Moyamoya disease (MMD) is characterized by chronic occlusion of the distal intracranial internal carotid arteries and can be treated by revascularization surgery. At present, surgical decisions are primarily based on symptomatology and imaging studies such as DSA and SPECT. However, current procedures are costly, invasive, and qualitative. Here we applied a novel iVas-MRI technique that provides quantitative assessment of multiple hemodynamic parameters in a single scan of 9 minutes, and examined its sensitivity and specificity in predicting surgical decisions. Our results showed that iVas-MRI has an overall accuracy of 0.93 in predicting surgical decisions in MMD.
Patients: Fourteen MMD patients (40.4±9.6y, range 24-60y, 1 male) were scanned on 3T MRI (Philips). Each patient had at least one hemisphere pending decision regarding surgery at the time of MRI, with a total of 20 hemispheres available for testing our hypothesis (the remaining 8 hemispheres had already undergone surgery at the time of research MRI). Independent of the research MRI, neurosurgeons made surgical decisions on these hemispheres following their standard practice.
Hemodynamic mapping with iVas-MRI: During iVas-MRI, a concomitant CO2/O2 challenge was performed while BOLD images were continuously collected3. The timing of the CO2 and O2 paradigms were optimized previously3, allowing CO2 and O2 levels to be modulated independently (Figure 1). The BOLD sequence used the following parameters: TR/TE=1510/21ms, 3.2mm isotropic voxels, scan duration=9.3 min.
Data processing: Following the analysis method described previously3, BOLD images and physiological recordings of end-tidal (Et) CO2 and O2 traces were used to calculate maps of CVR (based on BOLD signal change to EtCO2 change), CBV (based on BOLD signal change to EtO2 change), and BAT (based on the time lag between physiological recordings and BOLD signal).
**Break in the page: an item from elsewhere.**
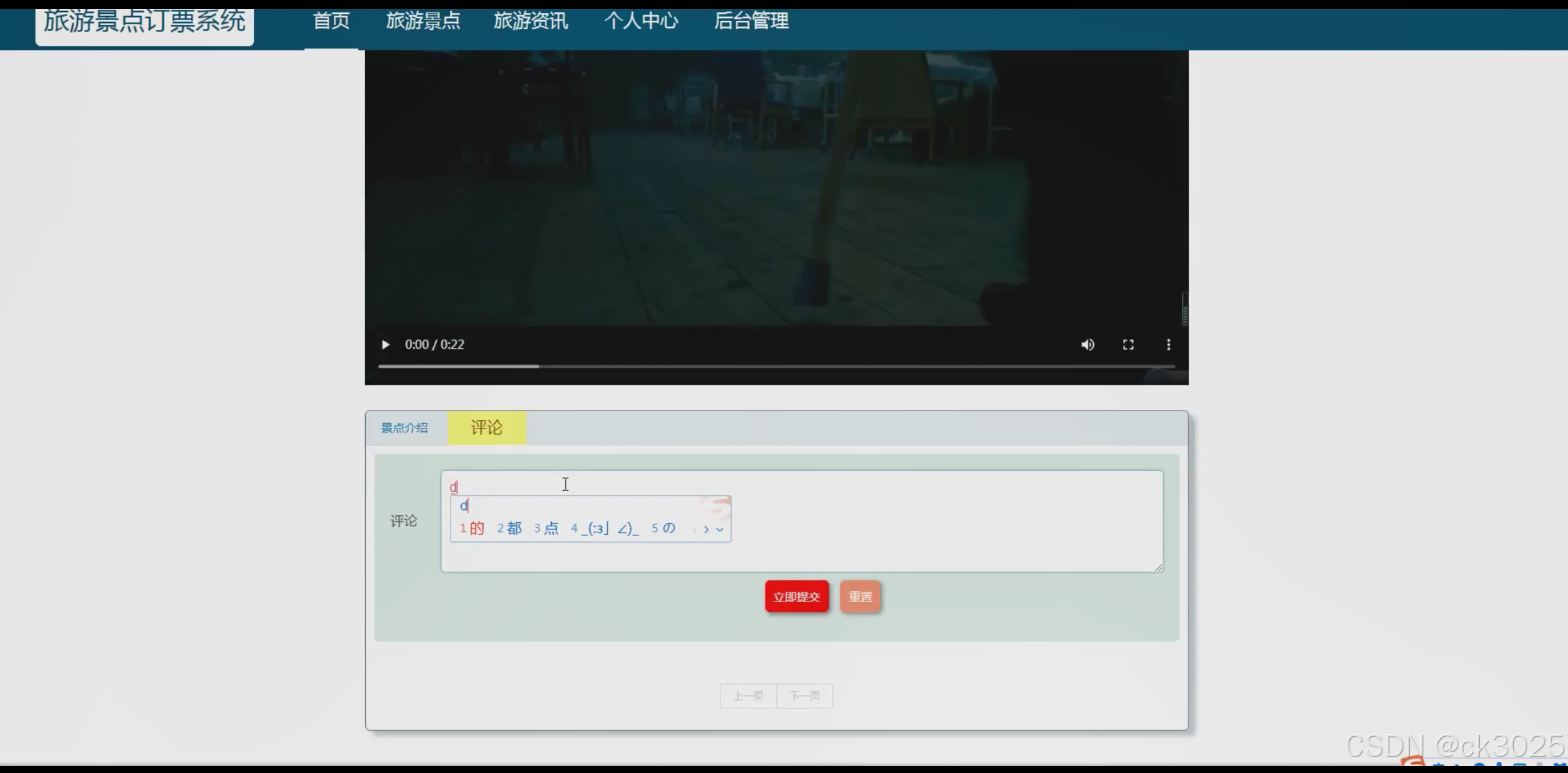The width and height of the screenshot is (1568, 773).
Task: Switch to the 景点介绍 tab
Action: [404, 428]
BAT were estimated separately for CO2 and O2 gases. For each hemisphere under consideration, parametric values from the ICA perfusion territory (based on a perfusion atlas by van Laar et al.4) were spatially averaged.
Statistical analysis: The 20 hemispheres under consideration were divided into two groups based upon the surgical decisions made by the treating neurosurgeons blinded to research data. CVR, CBV and BAT values were compared between the groups using two-sample t-tests. A p<0.05 was considered significant. If a significant group difference was found for a parameter, a receiver-operating-characteristic (ROC) curve was generated and the area-under-the-ROC-curve (AUC) was calculated to evaluate the performance of the MRI index in predicting surgical decisions.
Out of the 20 hemispheres under consideration, 8 were diagnosed as surgical and 12 considered medical. Figure 2 shows iVas parametric maps from one patient who was recommended to receive revascularization surgery on both hemispheres and another patient in whom revascularization surgery was not recommended (despite clear arterial stenosis, see red arrow in Figure 2). It can be seen that the patient who received surgery revealed considerable diminution in CVR presurgically while her CBV was intact, compared to the medically-managed patient. Figure 3 summarizes data from all hemispheres. CVR values in the medical and surgical groups were 0.17±0.05 and 0.07±0.04 %ΔBOLD/mmHg CO2, respectively, p=0.0001. CBV was 0.0048±0.0007 and 0.0049±0.0004 %ΔBOLD/mmHg O2, in the two groups, respectively, p=0.63. CO2-BAT and O2-BAT were 0.17±3.13s and 1.08±2.11s for the medical group, and 12.88±7.47s and 5.63±3.58s for the surgical group, both with significant group differences (p=0.002 for CO2-BAT and 0.009 for O2-BAT).
ROC analyses were performed for CVR and BATs. The ROC curve of CVR is shown in Figure 4 with an AUC of 0.93, indicating an excellent accuracy (AUC=0.9~1) of CVR as a predictor of indication for surgical treatment. When using a cutoff of 0.10 %ΔBOLD/mmHg, the sensitivity and specificity was found to be 88% and 100%. The AUC values for CO2-BAT and O2 BAT were both 0.87, which is considered a good accuracy (AUC=0.8~0.9).